### [Instructions to follow]
Every line below between the line holding "Accept All [button] (92, 2488)" and the line holding "Events (1043, 171)", inclusive, should be repeated exactly, and all other lines omitted.
Supplied entries START
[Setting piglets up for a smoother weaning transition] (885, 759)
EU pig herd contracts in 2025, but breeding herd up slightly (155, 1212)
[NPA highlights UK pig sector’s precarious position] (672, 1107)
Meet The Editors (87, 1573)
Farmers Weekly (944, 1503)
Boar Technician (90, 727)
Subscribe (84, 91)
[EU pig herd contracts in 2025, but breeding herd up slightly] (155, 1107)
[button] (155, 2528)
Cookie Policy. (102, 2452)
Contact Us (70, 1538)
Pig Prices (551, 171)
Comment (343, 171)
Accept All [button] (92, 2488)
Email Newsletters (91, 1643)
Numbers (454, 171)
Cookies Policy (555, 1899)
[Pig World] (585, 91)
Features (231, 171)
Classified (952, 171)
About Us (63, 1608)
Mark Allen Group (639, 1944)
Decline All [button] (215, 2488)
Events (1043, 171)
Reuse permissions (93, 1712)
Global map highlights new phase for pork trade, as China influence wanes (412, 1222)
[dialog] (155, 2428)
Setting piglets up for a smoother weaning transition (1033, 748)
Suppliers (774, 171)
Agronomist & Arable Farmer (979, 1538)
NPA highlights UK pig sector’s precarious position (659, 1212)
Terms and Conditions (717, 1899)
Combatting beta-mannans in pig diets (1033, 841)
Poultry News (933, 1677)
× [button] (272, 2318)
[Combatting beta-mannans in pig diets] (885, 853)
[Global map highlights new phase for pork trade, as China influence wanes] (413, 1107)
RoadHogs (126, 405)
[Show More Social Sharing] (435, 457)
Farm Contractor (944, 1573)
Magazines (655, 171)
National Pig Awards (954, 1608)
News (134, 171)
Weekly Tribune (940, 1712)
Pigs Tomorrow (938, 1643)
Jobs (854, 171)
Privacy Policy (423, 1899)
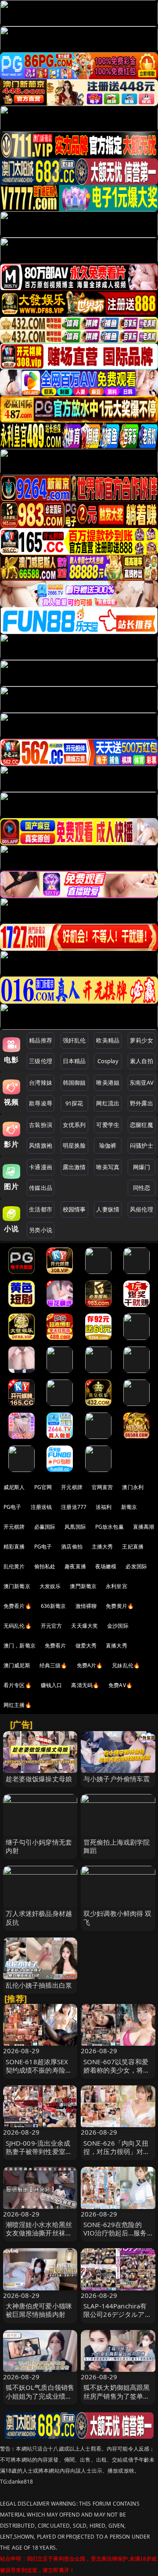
Supplied entries END
### [Solution]
Accept All [button] (92, 2488)
Email Newsletters (91, 1643)
Numbers (454, 171)
Cookies Policy (555, 1899)
[Pig World] (585, 91)
Features (231, 171)
Classified (952, 171)
About Us (63, 1608)
Mark Allen Group (639, 1944)
Decline All [button] (215, 2488)
Events (1043, 171)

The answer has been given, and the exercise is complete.